Francia indicó el jueves que está preparada para tomar parte en la implementación de una zona parcial de exclusión aérea, incrementando las presiones sobre el régimen del presidente Bashar Assad en momentos en que éste amplía su ofensiva contra rebeldes en Damasco y áreas circundantes.

El ministro francés de Defensa Jean-Yves Le Drian instó a la comunidad internacional a considerar un respaldo a la zona de exclusión aérea sobre partes de Siria, pero advirtió que bloquear todo el espacio aéreo del país árabe requeriría una coalición internacional que aún no existe.

Le Drian le dijo a la televisora France 24 que París participaría en una exclusión plena si respeta los principios legales internacionales. Pero por ahora, indicó que un cierre parcial — que la secretaria de estado norteamericana Hillary Clinton dijo que Washington estaba considerando — debería ser estudiado.

El principal respaldo de Siria, Rusia, dijo entretanto que estaba trabajando con Damasco para asegurar que su arsenal de armas químicas se mantenga bajo control firme y dijo que tiene la promesa del gobierno de que no será usado ni trasladado.

En Siria, soldados respaldados por tanques y helicópteros irrumpieron en el suburbio capitalino de Daraya, escenario de intensos combates en los últimos dos días. Al menos 18 personas murieron.

En otras partes del país, al menos 100 personas murieron el jueves en cañoneos y choques, dijeron el Observatorio Sirio de Derechos Humanos, basado en Gran Bretaña, y los Comités de Coordinación Local.

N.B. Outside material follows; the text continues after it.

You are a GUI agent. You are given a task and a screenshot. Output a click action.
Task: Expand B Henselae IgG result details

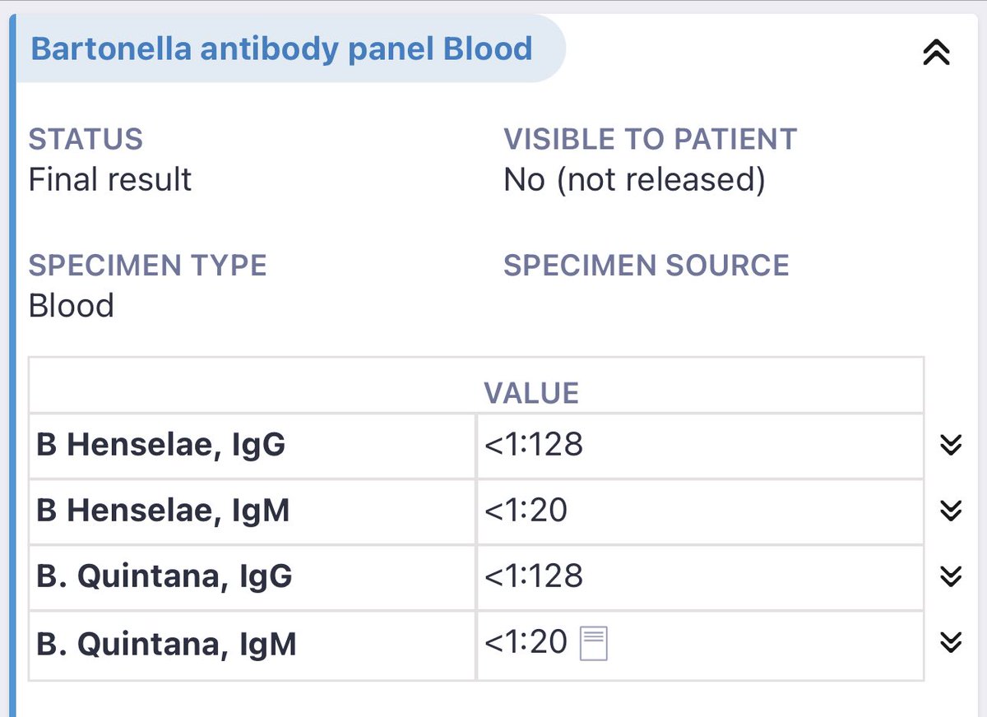950,445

La intensificación de la violencia coincidió con la salida del país de los observadores militares de la ONU tras fracasar su misión. Los observadores eran parte de un plan de paz de seis puntos preparado por el enviado especial Kofi Annan.

Mientras la guerra civil del país se agudiza, grupos de activistas ahora reportan rutinariamente la muerte de entre 100 y 250 personas cada día, pero es prácticamente imposible verificar las cifras.

Los residentes de Damasco dijeron que las tropas arrojaban cohetes a Daraya y la cercana Moadamiye desde la montaña Qasioun, frente a Damasco.

"Es sólo otro día normal en Damasco", dijo un residente de la capital de 1,7 millones de habitantes, quien habló bajo condición de no ser identificado por temor a represalias. "Me desperté con el ruido de las explosiones y no ha parado desde entonces".

En la parte oriental del país, los rebeldes sirios libraban batallas el jueves con las tropas del régimen en el poblado de al-Bukamal, en la frontera con Irak, donde capturaron varios retenes policiales y el cuartel de la policía local, a pesar de los intensos cañoneos y ataques aéreos del gobierno, dijeron activistas.

El conflicto aparentemente irresoluble en Siria ha desafiado todos los intentos de mediación. Grupos defensores de los derechos humanos dicen que más de 20.000 personas han muerto desde que comenzó el levantamiento contra el presidente Assad en marzo de 2011.